Disloyal: Trump’s NatSec Adviser Cannot Be Trusted
We’re still not sure where to land on President Trump’s new White House Chief of Staff John Kelly, but we’re growing more and more suspicious by the day of his National Security Adviser, H.R. McMaster. Several reports this week paint McMaster as a man who is trying desperately to not only consolidate power in the West Wing, but also to undermine Trump’s very specific goals when it comes to national security and foreign policy. Frankly, he’s behaving like a Democrat who wants to limit the president’s authority, and if Trump is thinking about sending this guy to Afghanistan to manage the war, well, that might be just far enough away for the 3-star general to stop causing trouble.
This week, we learned from a few news accounts that McMaster has been busy in recent weeks cleaning the National Security Council of any remnants of the brief Michael Flynn era.
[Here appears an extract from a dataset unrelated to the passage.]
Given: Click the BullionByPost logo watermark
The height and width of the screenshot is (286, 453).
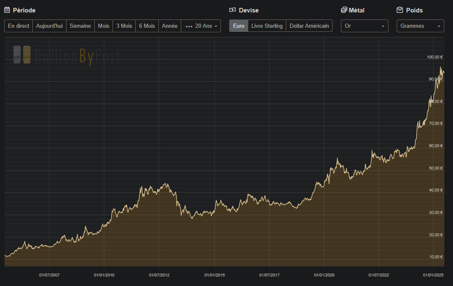Looking at the screenshot, I should point(66,55).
On Wednesday, he fired NSC Intelligence Director Ezra Cohen-Watnick, and earlier this month he fired Rich Higgins for a memo he’d written about the “globalists” who were trying to undermine the Trump administration. Some reports say that McMaster is merely getting rid of dead weight analysts who have been presenting the president with foreign policy plans Trump doesn’t like; others say McMaster himself is the one who can’t seem to please the president, and he’s removing anyone who might take Trump’s side.
But office politics aside, what really concerns us is this new report from Circa, which reveals that McMaster wrote a letter protecting Obama’s former national security adviser, Susan Rice.
From Circa:
The undated and unclassified letter from McMaster was sent in the mail to Rice’s home during the last week of April. Trump was not aware of the letter or McMaster’s decision, according to two senior West Wing officials and an intelligence official, who spoke to Circa on condition that they not be named.
“I hereby waive the requirement that you must have a ‘need-to-know’ to access any classified information contained in items you ‘originated, reviewed, signed or received while serving,’ as National Security Adviser,” the letter said. The letter also states that the “NSC will continue to work with you to ensure the appropriate security clearance documentation remains on file to allow you access to classified information.”
We don’t have a direct line to the Oval Office, so we’ll stop short of accusing McMaster of insubordination here, but we’ll be damned if we can come up with any other explanation. Rice is under investigation by the House Intelligence Committee for her role in unmasking the names of Trump campaign officials caught on incidental foreign surveillance, and the president himself has suggested she may be guilty of violating the law. Why, then, would his national security adviser go behind his back to ensure that Rice retains her clearances?
Trump needs loyal people around him right now, and we’re not at all convinced that McMaster fits the bill.